The kidnappings have terrified communities that rely on cross-border trade. Doruklu, a village of 1,300 people where some residents still live in mud-brick homes and most men become truckers as soon as they reach adulthood, counts four men among the captive truckers.
“This is all we talk about day and night, but there is nothing we can do,” said Mehmet Turgut, who leads prayer in the village mosque.
Nearby, Nihal Simsek, whose husband and eldest son are being held by ISIS, showed a framed photo of the two men to visitors to her simple concrete-block home, then collapsed on the porch, hugging the photo as tears dripped from her chin.
“They just went to bring back money, just to make a living,” she said. “We can live without money, but we can’t live without them.”

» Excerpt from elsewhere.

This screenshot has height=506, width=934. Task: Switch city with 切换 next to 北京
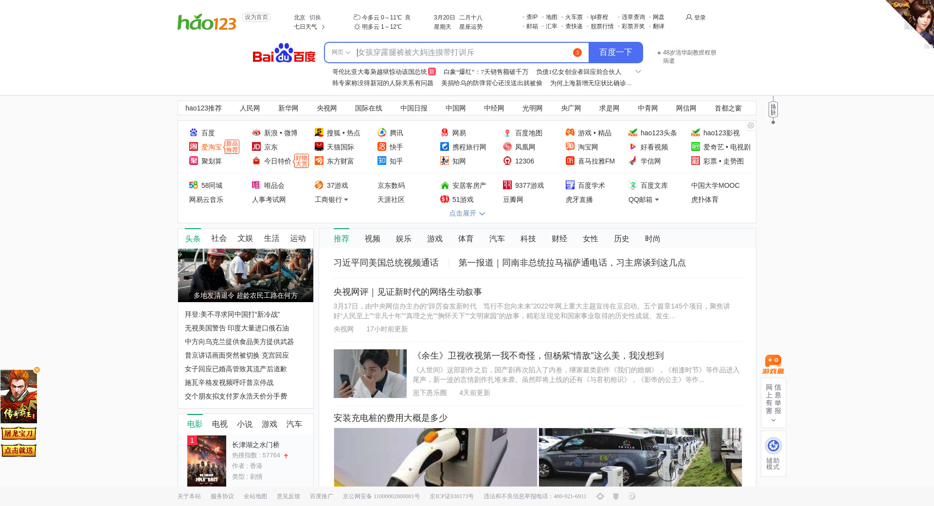click(x=315, y=17)
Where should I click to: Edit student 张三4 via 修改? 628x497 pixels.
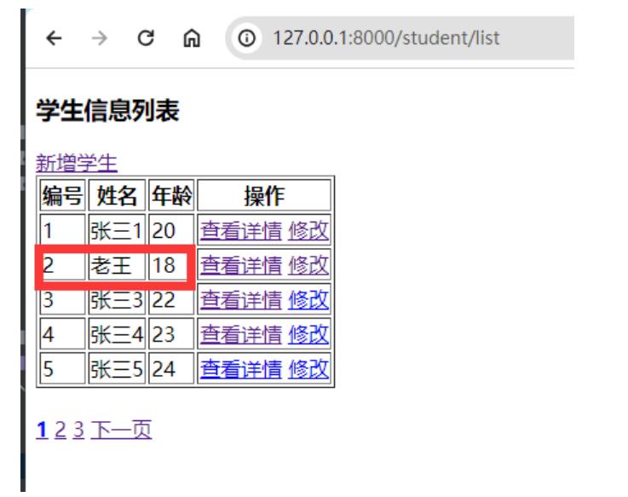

The truckers have managed to keep a few cellphones hidden and occasionally call to reassure their relatives, their families said. They are being fed and say they have not been mistreated, though they have no idea when they will be released.
Mehmet Kizil, who owns the company the truckers work for, said that ISIS members first demanded $5 million to $10 million for the men’s release, but that he had not been involved since the government took over the negotiations.
Turkish officials have said they are working to release the captives but have also banned the news media from reporting on the issue.
The danger still has not dissuaded most truckers from going to Iraq, as was clear from the long line of rigs waiting for their turn. Many truckers had waited in line for more than 24 hours, passing the time listening to music, playing games on their phones, making tea on small gas stoves and sleeping.
“If things were functioning the way they were supposed to, you couldn’t even stand here and talk,” said Abdul Hafur, a gray-haired trucker who said it had taken him a week of calling to find a load to take into Iraq.
Like many of his colleagues, he had gone into deep debt to buy his truck and now feared he would fall short on his payments. To shore up the family’s finances, he had sent three of his children to work picking tomatoes and cleaning rooms in a tourist hotel, he said.
Nearby, Mr. Aydin, whose truck held the frozen chicken, said he owed $47,000 on his truck and had to pay $2,700 a month. But business had slowed so much he was unsure he would earn enough to pay.
“We have to go to Iraq,” he said. “We have no other choice.”